Battle of Ideas
Humans have free will
AI-generated · paired steelman agents · independently red-teamed · Pass-1 source spot-checks only · framing-fidelity not independently verified · single model family
Whether humans have the kind of control over their choices that grounds moral responsibility. Libertarian free will and compatibilism argue FOR under different definitions — definitional clarity is part of the contest — versus hard determinism and hard incompatibilism AGAINST.
AGAINST 7
Empirical — moderateP1
Neural precursors precede the conscious feeling of deciding
Readiness potentials and fMRI-decodable activity precede — and partly predict — a choice before the person reports deciding. The felt moment of willing looks like a downstream read-out, not the initiating cause. Real but defeasible evidence.
Empirical — moderateP1
The feeling of authorship is a manufactured, post-hoc narrative
Choice-blindness, confabulation, and illusion-of-will studies show people confidently narrate reasons for choices they didn't make. If the sense of authoring is generated whether or not we authored, it can't be trusted as evidence of control.
Logically validP1
The Consequence Argument: unavoidability transfers through entailment
If determinism holds, our acts follow logically from the distant past and the laws of nature. We control neither. What is entailed by the uncontrollable is itself uncontrollable — so no act is genuinely up to us.
Logically validP1
Pereboom's manipulation argument: no difference-maker from puppet to nature
A neuroscientifically manipulated agent who meets every compatibilist condition still isn't responsible. Since no principled difference separates that puppet from an ordinary determined agent, ordinary determined agents aren't responsible either.
Logically validP1
Strawson's Basic Argument: you cannot be the cause of yourself
To deserve blame you must be responsible for your own character; that requires having shaped it in light of a prior character, and so on to an unchosen starting point. Ultimate responsibility would require being causa sui, which is impossible.
Logically validP1
The luck pincer: indeterminism buys randomness, not control
Libertarians make the key choice undetermined, but on a rollback replay an undetermined choice would vary by chance with everything about the agent held fixed. Chance isn't control. Determined or undetermined, neither grounds sourcehood.
Logically validP1
Causal closure leaves no gap for a contra-causal will
Responsibility-grounding freedom needs the self to originate choices not fixed by prior causes. But the self is a physical system in a causally closed physical order; there is no gap for an uncaused will, and quantum randomness supplies chance, not authorship.
no further strong arguments at this depth
FOR 8
Empirical — moderateP1
Neuroscience has not refuted free will (Libet reinterpreted)
Libet's 'readiness potential' — the flagship empirical case — is reinterpreted by Schurger et al. as noise accumulation, not a covert decision. And Libet's arbitrary-flick paradigm cannot generalize to the deliberated choices where moral responsibility actually lives.
Logically validP1
Free will is reasons-responsive control, not causal exemption
Determinism is confused with compulsion. What responsibility needs is that an action flow from a reasons-responsive, self-endorsed mechanism — control that requires orderly causation and would be destroyed, not saved, by randomness.
Logically validP1
Frankfurt cases sever responsibility from could-have-done-otherwise
A counterfactual intervener shows an agent can be responsible while unable to do otherwise. This refutes the Principle of Alternative Possibilities — the premise the determinist argument depends on — and relocates responsibility to the actual causal sequence.
Logically validP1
The Moorean burden: responsibility outranks the skeptic's premises
Van Inwagen's method: when a valid argument yields a conclusion more incredible than the negation of some premise, reject the premise. Confidence that a gratuitous torturer is blameworthy exceeds confidence in any contested premise of the skeptical argument.
Logically validP1
Arguing for hard determinism pragmatically refutes it
To argue for determinism is to treat the listener as able to weigh reasons and revise beliefs on their merits — presupposing the rational self-governance the conclusion denies. If beliefs are merely caused, the determinist's own belief is caused, not justified.
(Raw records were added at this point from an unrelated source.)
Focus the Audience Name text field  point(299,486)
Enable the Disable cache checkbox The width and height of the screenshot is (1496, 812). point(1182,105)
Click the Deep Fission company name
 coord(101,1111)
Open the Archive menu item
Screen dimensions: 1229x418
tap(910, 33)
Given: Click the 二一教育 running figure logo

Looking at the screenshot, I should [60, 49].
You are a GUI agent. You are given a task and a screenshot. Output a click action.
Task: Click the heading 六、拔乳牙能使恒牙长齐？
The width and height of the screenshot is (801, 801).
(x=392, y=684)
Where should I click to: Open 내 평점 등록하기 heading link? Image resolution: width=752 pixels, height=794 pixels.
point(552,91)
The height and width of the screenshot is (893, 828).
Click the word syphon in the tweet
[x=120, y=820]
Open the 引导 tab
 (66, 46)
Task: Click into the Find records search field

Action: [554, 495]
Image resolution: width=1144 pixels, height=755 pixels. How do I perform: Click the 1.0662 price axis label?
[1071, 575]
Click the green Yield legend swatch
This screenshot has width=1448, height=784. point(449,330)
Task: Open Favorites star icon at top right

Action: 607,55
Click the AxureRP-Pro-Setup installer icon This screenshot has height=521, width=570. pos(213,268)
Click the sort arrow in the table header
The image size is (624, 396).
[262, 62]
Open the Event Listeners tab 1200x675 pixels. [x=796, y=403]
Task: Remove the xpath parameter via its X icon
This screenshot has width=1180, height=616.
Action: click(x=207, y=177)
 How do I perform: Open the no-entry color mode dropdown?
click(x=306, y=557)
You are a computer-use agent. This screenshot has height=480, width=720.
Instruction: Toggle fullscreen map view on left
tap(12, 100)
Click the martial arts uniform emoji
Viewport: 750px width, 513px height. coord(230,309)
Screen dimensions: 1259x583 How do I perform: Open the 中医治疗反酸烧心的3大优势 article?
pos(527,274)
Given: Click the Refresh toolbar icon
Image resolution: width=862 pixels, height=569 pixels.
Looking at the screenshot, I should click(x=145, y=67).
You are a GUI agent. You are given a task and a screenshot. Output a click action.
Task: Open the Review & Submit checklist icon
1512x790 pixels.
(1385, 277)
Plausible, low testabilityP1
Responsibility is constitutive of the interpersonal stance
Strawson argues the reactive attitudes (resentment, gratitude) are the framework within which responsibility judgments are made — not something needing external metaphysical license. The demand for contra-causal underwriting is incoherent; responsibility is as secure as personhood.
Plausible, low testabilityP1
Libertarian free will locates in self-forming actions
Kane places free will in rare torn-decision moments where neural indeterminacy is real. Because the agent wills whichever outcome results, 'plural voluntary control' answers the luck objection — making libertarian free will a coherent, physics-compatible hypothesis.
Unfalsifiable / philosophicalP1
Agent causation supplies the buck-stopping originator
Chisholm and O'Connor take the agent — a persisting substance — as an originating cause, not a link in an event-chain. Substance causation is a coherent primitive, no more mysterious than event causation, and explains how an undetermined choice is still the agent's doing.